Note: This documentation has recently been migrated. You can find the old documentation at here.

Repository

In the OpenProblems codebase, the src directory contains Viash components that manage various aspects of the project, such as common datasets, tasks, and common processing components. The target folder is where artifacts generated from these Viash components are stored, including Dockerized Nextflow modules. The resources_test directory contains the test resources required for running unit tests on the Viash components. It is important to note that these test resources are not stored within the git repository. Instead, they are obtained by running a sync resources script in the scripts directory.

The main data flow of the pipeline is shown in (Figure 1). The common dataset components create common dataset objects which are used in one or more tasks.

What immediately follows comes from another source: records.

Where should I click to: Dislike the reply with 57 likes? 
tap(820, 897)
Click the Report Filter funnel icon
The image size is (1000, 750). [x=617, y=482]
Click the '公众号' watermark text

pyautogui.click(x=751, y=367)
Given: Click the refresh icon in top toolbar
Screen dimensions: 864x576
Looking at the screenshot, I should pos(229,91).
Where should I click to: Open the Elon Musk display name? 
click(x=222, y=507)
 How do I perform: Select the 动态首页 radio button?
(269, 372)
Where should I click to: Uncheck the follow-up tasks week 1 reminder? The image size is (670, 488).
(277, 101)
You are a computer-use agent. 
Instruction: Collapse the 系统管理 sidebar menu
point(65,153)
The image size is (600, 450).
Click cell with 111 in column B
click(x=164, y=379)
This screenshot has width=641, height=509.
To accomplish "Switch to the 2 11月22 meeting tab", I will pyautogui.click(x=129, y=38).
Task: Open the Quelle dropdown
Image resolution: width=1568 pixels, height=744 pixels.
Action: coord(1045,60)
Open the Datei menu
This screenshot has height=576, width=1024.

Figure 1: Flow of data in OpenProblems benchmarks. All datasets are processed by a common processing pipeline. Further task-specific processing can occur at prior to the task-specific benchmarking workflow. Legend: Grey rectangles are AnnData .h5ad files, purple rhomboids are Viash components

Directory Structure

  • src/common: This subdirectory contains helper components that helps with creating new components, unit testing other components, or managing task results.
  • src/datasets: The dataset processing pipeline uses dataset loaders to create raw dataset files. The raw dataset files are then processed to generate common dataset files. Common dataset files are used in one or more tasks.
  • src/tasks/<task_id>: Each task should contain a data processor (to transform common datasets into task-specific datasets), methods, control methods (for quality control), and metrics.
  • resources_test: This directory contains the test resources required for running unit tests on the Viash components
  • target: This directory contains the artifacts built from the Viash components in the src directory.

Technology stack

  • AnnData: A file format designed for handling annotated, high-dimensional biological data Loading citations. In OpenProblems, AnnData serves as the standard data format for both input and output files of components, ensuring a consistent and seamless exchange of data between different components of the benchmarking pipelines.

  • AWS: Amazon Web Services provides scalable and cost-effective cloud computing and storage. AWS is being used to store datasets, test resources, and run the Nextflow benchmarking pipelines.

  • CELLxGENE Census: A cloud-based library of single-cell RNA sequencing (scRNA-seq) datasets, developed by the Chan Zuckerberg Initiative. OpenProblems uses the CELLxGENE Census platform to fetch datasets for benchmarking.

  • Docker: Provides a consistent and reproducible environment for building, packaging, and deploying applications and dependencies across different platforms. Docker images are generated by Viash and stored on ghcr.io.

  • GitHub Actions: A continuous integration and continuous deployment (CI/CD) platform integrated with GitHub. This project uses GitHub Actions to perform continuously build and unit test the components in the project.

  • Nextflow: A workflow management system that simplifies the design, deployment, and execution of complex data processing pipelines, enabling seamless scaling and parallelization. All Nextflow modules are generated by Viash and are stored in the target/nextflow/ folder in the project releases (and on the main_build branch).

  • Python: A widely used, high-level programming language, offering extensive libraries and packages for data manipulation, analysis, and machine learning. Most of the OpenProblems components are written in Python.

  • R: A programming language and software environment for statistical computing and graphics, widely used in data analysis and bioinformatics. OpenProblems also offers support for R components.

  • Viash: A tool that facilitates the creation of modular pipeline components by allowing developers to combine a code block or script with a small amount of metadata Loading citations. Viash components are used in OpenProblems for dataset loaders, dataset processors, methods, and metrics, enabling developers to focus on the core functionality of their components without worrying about the chosen pipeline framework.